After a user or admin has created the necessary resources and configuration described above, they will kick off the bootstrap process by creating an edge gateway deployment and the service entry points that will be exposed by that gateway. In summary, the botstrap procedure is as follows:

  1. Based on the webhook configuration the edge K3s apiserver will call to istiod on the central cluster to inject the deployment manifest with additional environment specific config.
  2. The edge gateway pod will initiate an xDS connection to istiod running on the central cluster. It uses the root cert created by the user to perform the mTLS handshake. Once the connection is established the edge gateway will start getting its xDS configuration.
  3. The edge gateway uses the service account mounted in the pod as its identity and sends a certificate signing request (CSR) to istiod in the central cluster. It uses the token mounted in the pod to pass the auth checks.
  4. Istiod will call to the edge clusters K3s apiserver to confirm the identity provided by the SA and returned the signed certificates
  5. The bootstrap procedure is now complete, and the edge gateway has both all its xDS configuration and a set of signed certificates establishing its identity.
  6. As certificate expire and are rotated some of the above steps are repeated.

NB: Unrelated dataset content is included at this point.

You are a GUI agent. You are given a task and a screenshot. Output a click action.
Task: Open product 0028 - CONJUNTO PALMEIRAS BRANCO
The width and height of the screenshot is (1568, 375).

The following figured provides the detailed control flows used to bootstrap the configuration.

Control Flow

Step by Step Tutorial

A sidebar about the step-by-step instructions. As mentioned above the purpose of this blog is to summarize the deployment steps, not provide detailed step by step instructions with supporting manifests and images. If readers are interested in duplicating these steps or creating a similar topology there are a couple resources they can use. The step by step instruction used to produce these results are provided in a gist here Calisti step-by-step. Along with the steps, the required manifests and support resources are provided. Those steps require Calisti and permissions to access its associated images. Readers unable or unwilling to obtain Calisti can follow the Istio instructions here: Istio steps. Some modifications of steps will be required to exactly duplicate the topology described here.

How Do Things Look?

We will provide a couple screen shots that shows this working and what you should see if you try to replicate these steps. After deploying the edge GW the most obvious indicator of success is that the pod reaches the running state. As shown here:

Running GW

If we check both the logs on the central Istiod and the Edge gateway pod, we can see some interesting entries. From the istiod logs we can see that injection was triggered via the webhook. A new service on the remote cluster "edge-gateway.default.svc.cluster.local". Finally, an xDS connection was established for "edge-gateway-bc977fc99-fhknc".

istiod log

From the edge gateway log we can see that the CA provider is Citadel (internal Istio self-signing provider). That Envoy is initialized from the central Istiod. The xDS information is synchronized. That a new workload certificate is generated and there is a rotation of the root certificate.

edge gw log

Access Through The Gateway

Finally, we get around to showing that this will all work. We deploy a sleep container and a helloworld pod on the edge cluster. They can be seen in the pod output captured above. We also deploy a second helloworld pod on the central cluster. Then we simply curl from the sleep pod and see that both helloworld pods will respond.

curl

Conclusion

From the above you can see how easy it is to extend the mesh into edge clusters which may be running K3s while keeping the resource footprint tiny, pretty much constrained just to the edge gateway and any sidecar injected workloads. All the benefits a service mesh provides are now available on edge sites without the need to run any control plane components on the edge sites.

Further Reading

In edge use cases there may be a desire to only install a gateway on the edge to avoid the additional constraints of including a proxy side car with each application. This deployment model and its implications will be the subject of another blog.